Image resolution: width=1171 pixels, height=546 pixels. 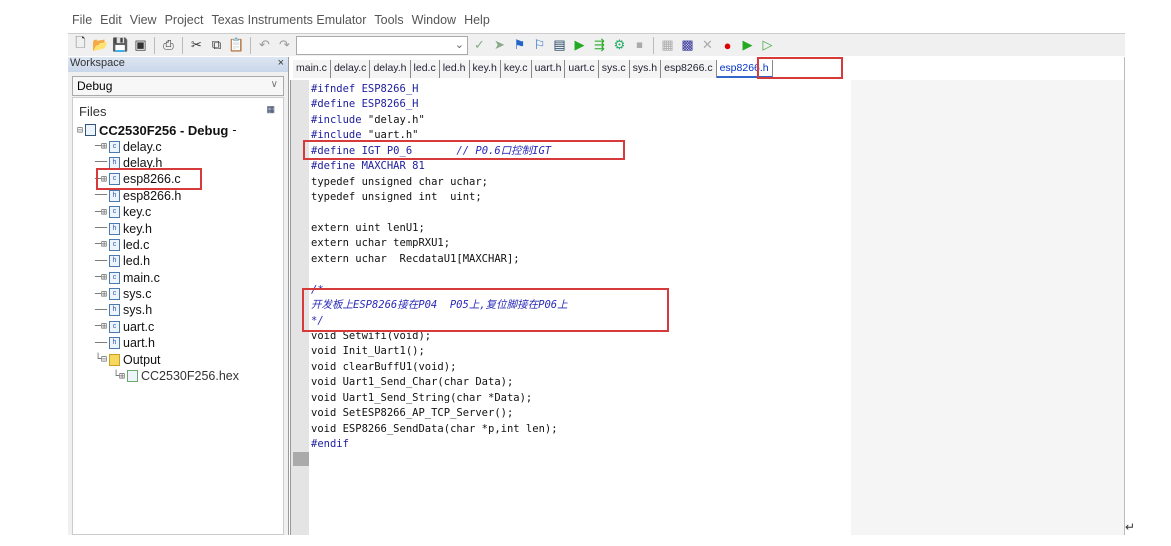 I want to click on highlight-box-define, so click(x=464, y=150).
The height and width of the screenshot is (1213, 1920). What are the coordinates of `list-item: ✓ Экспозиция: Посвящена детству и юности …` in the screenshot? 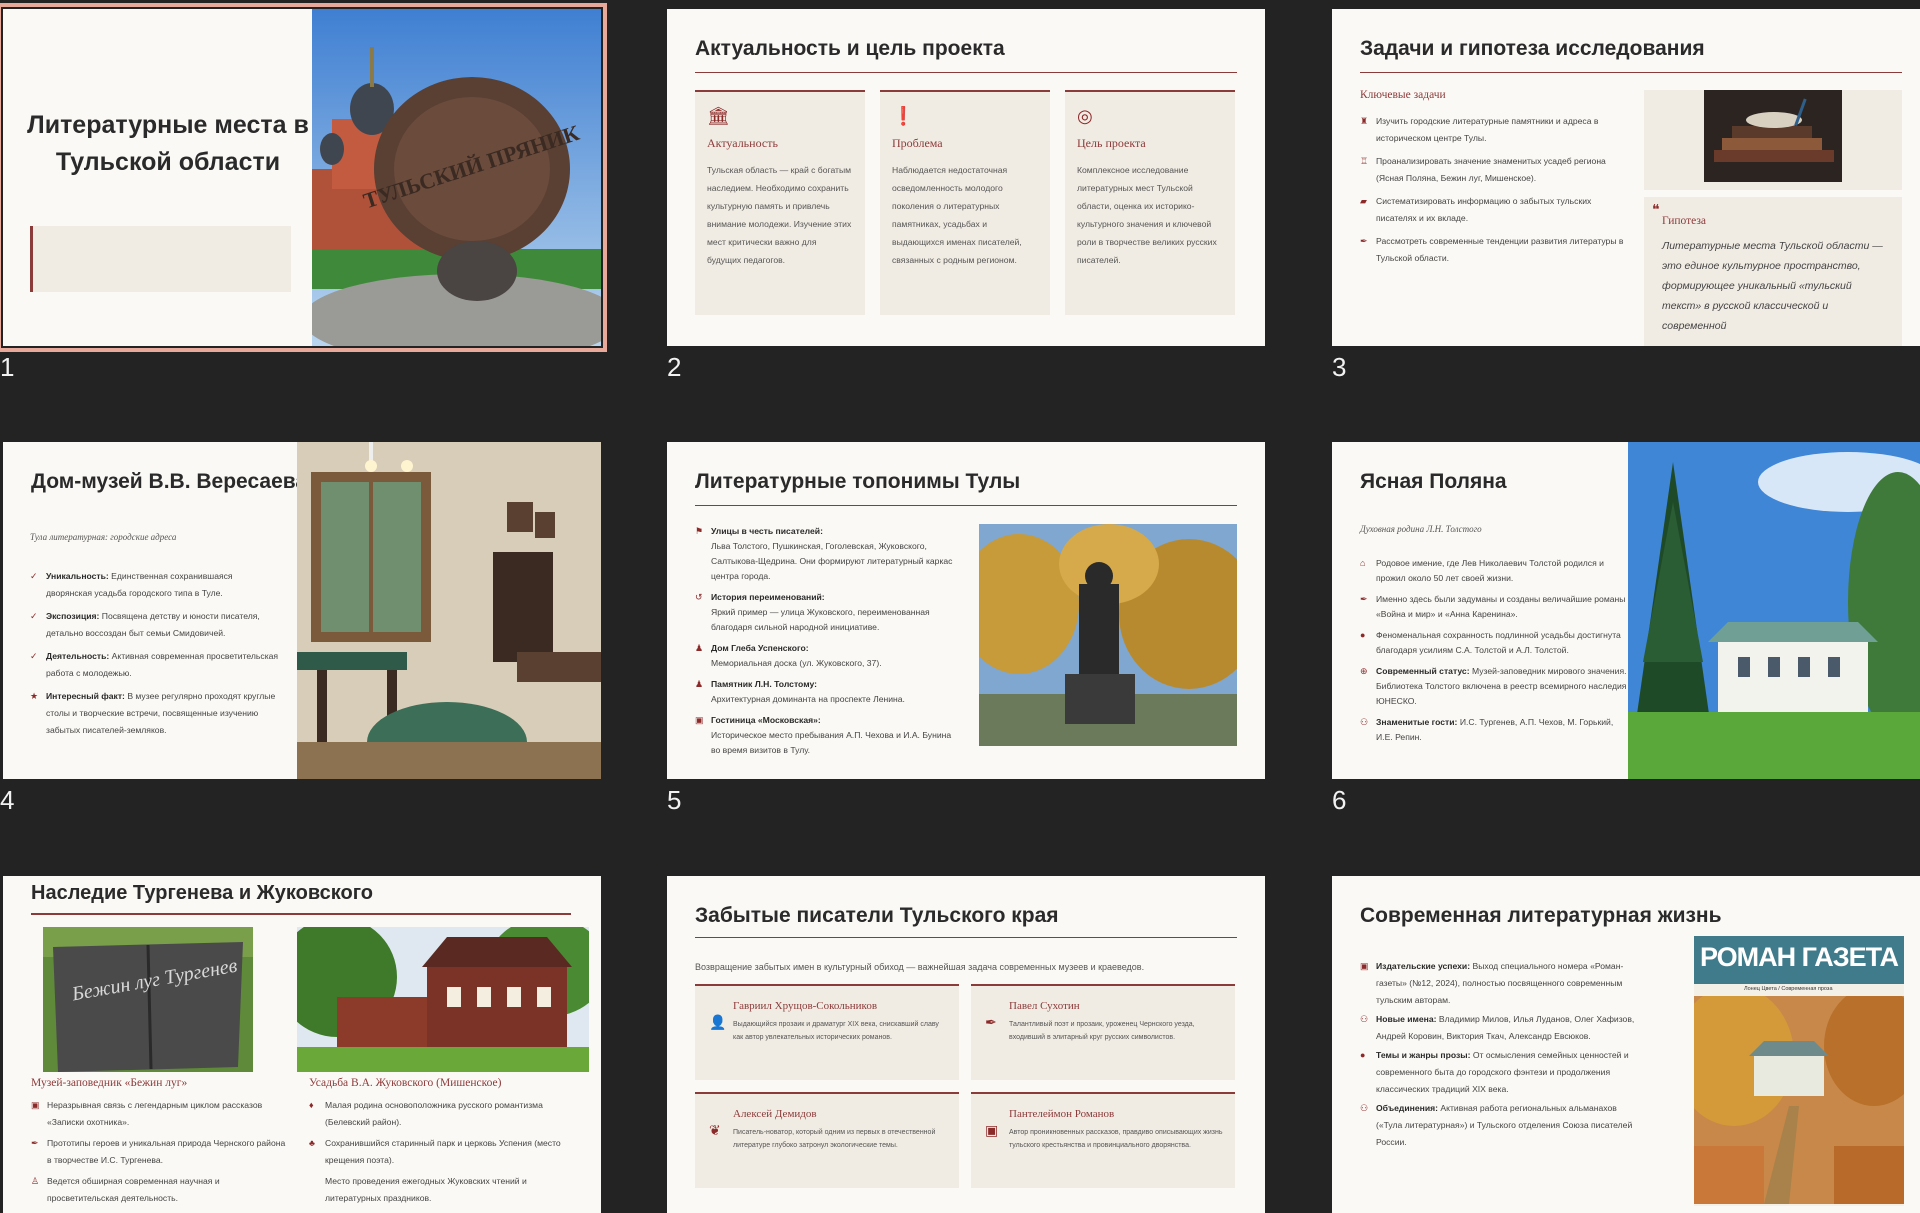 It's located at (155, 625).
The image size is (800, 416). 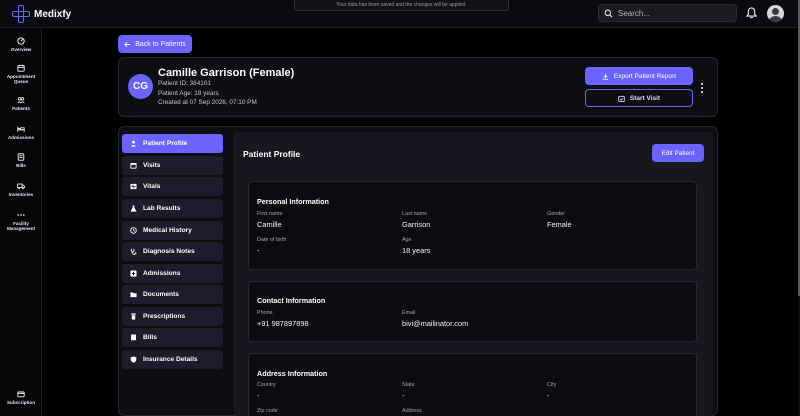 I want to click on gender-value: Female, so click(x=560, y=224).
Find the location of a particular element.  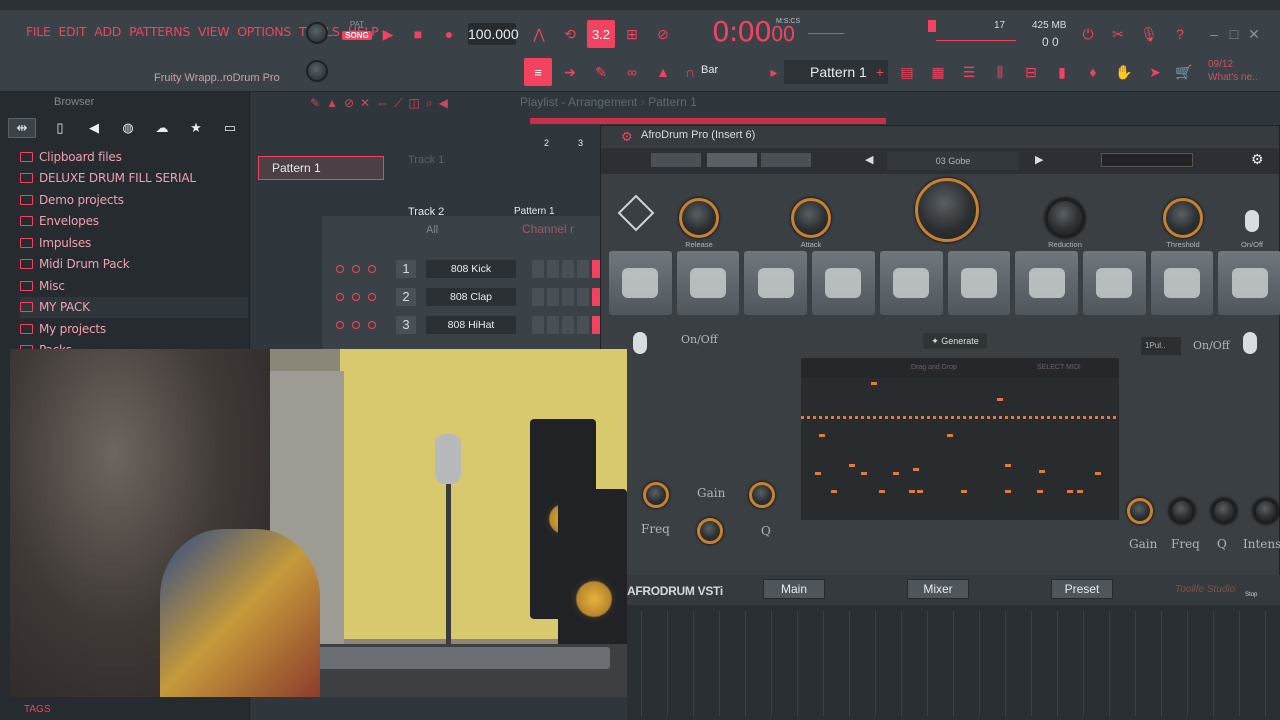

channel-number: 1 is located at coordinates (406, 269).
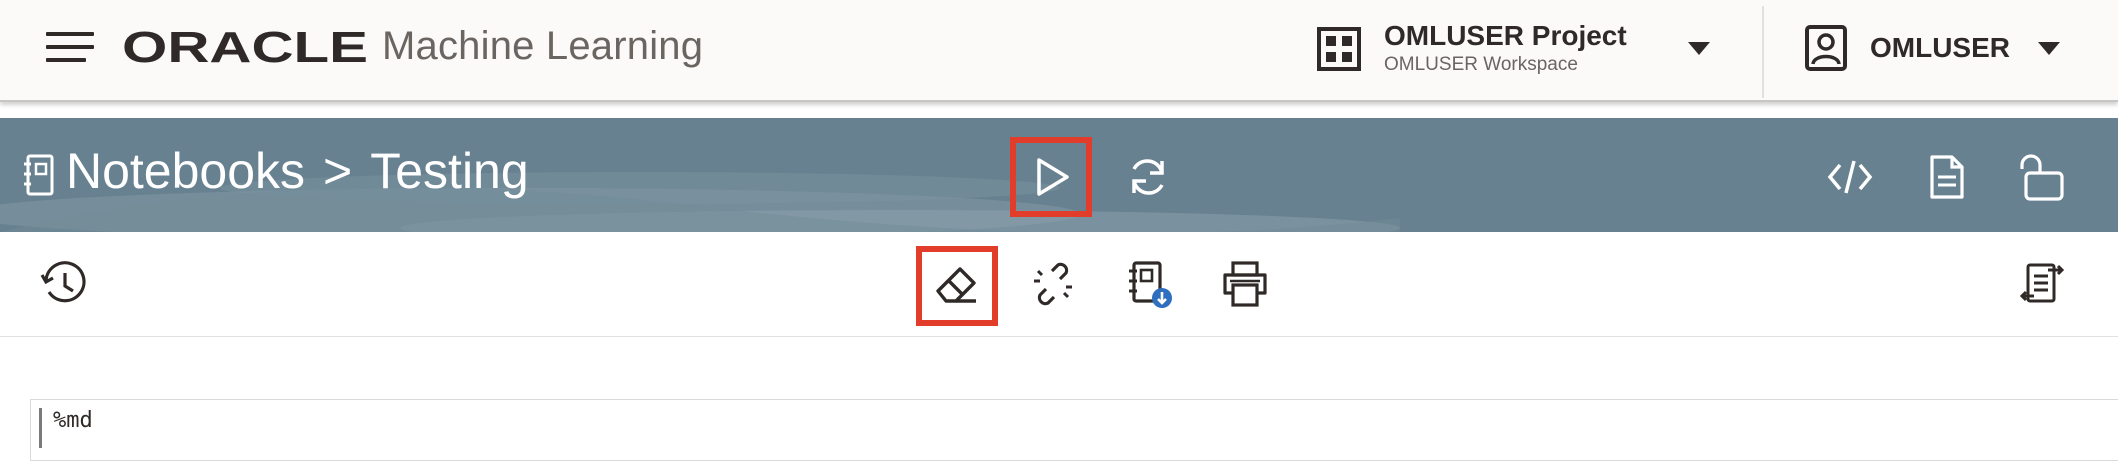 Image resolution: width=2118 pixels, height=461 pixels. Describe the element at coordinates (1940, 48) in the screenshot. I see `user-name: OMLUSER` at that location.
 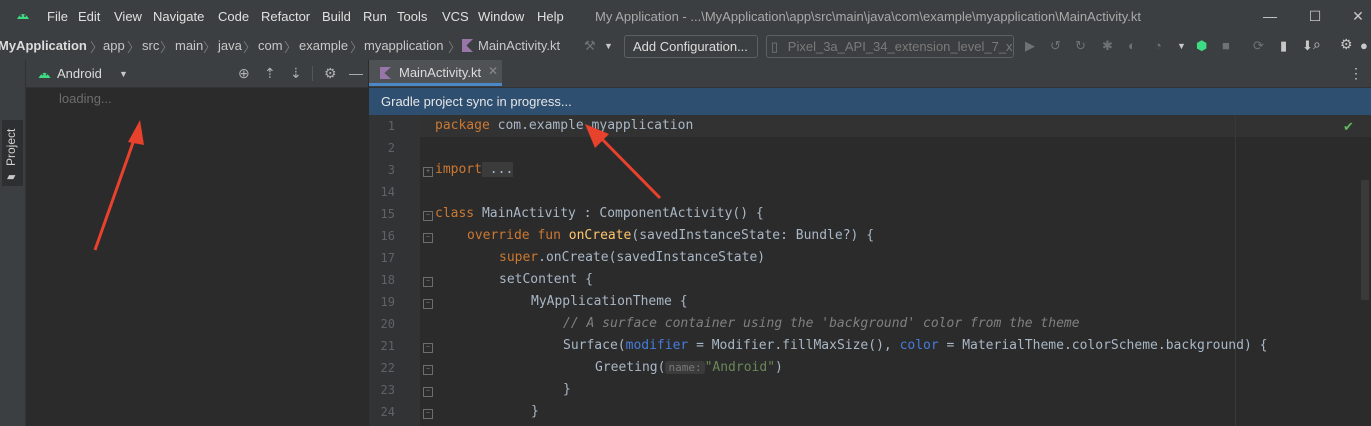 I want to click on menu-navigate: Navigate, so click(x=178, y=16).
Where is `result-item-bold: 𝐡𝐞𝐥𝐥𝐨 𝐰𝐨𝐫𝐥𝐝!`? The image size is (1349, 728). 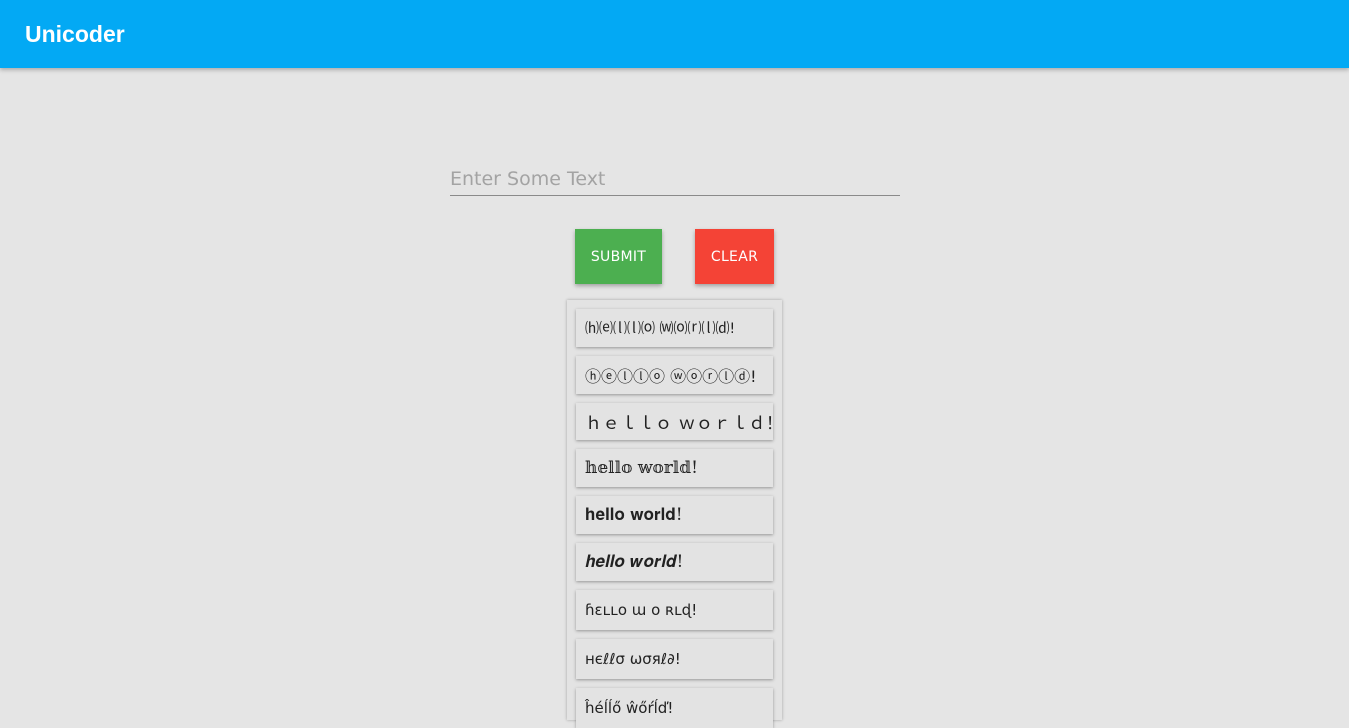
result-item-bold: 𝐡𝐞𝐥𝐥𝐨 𝐰𝐨𝐫𝐥𝐝! is located at coordinates (674, 515).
....
Copy out the records word for word, from the line that contains "Find the location of a particular element." through the end of the records, both ends included, and leave out the pictures.

Answer to the exercise —
Find the location of a particular element.  

channel-number: 1 is located at coordinates (406, 269).
 Image resolution: width=2118 pixels, height=461 pixels. Describe the element at coordinates (1940, 48) in the screenshot. I see `user-name: OMLUSER` at that location.
  I want to click on menu-navigate: Navigate, so click(x=178, y=16).
Where is `result-item-bold: 𝐡𝐞𝐥𝐥𝐨 𝐰𝐨𝐫𝐥𝐝!`? The image size is (1349, 728). 
result-item-bold: 𝐡𝐞𝐥𝐥𝐨 𝐰𝐨𝐫𝐥𝐝! is located at coordinates (674, 515).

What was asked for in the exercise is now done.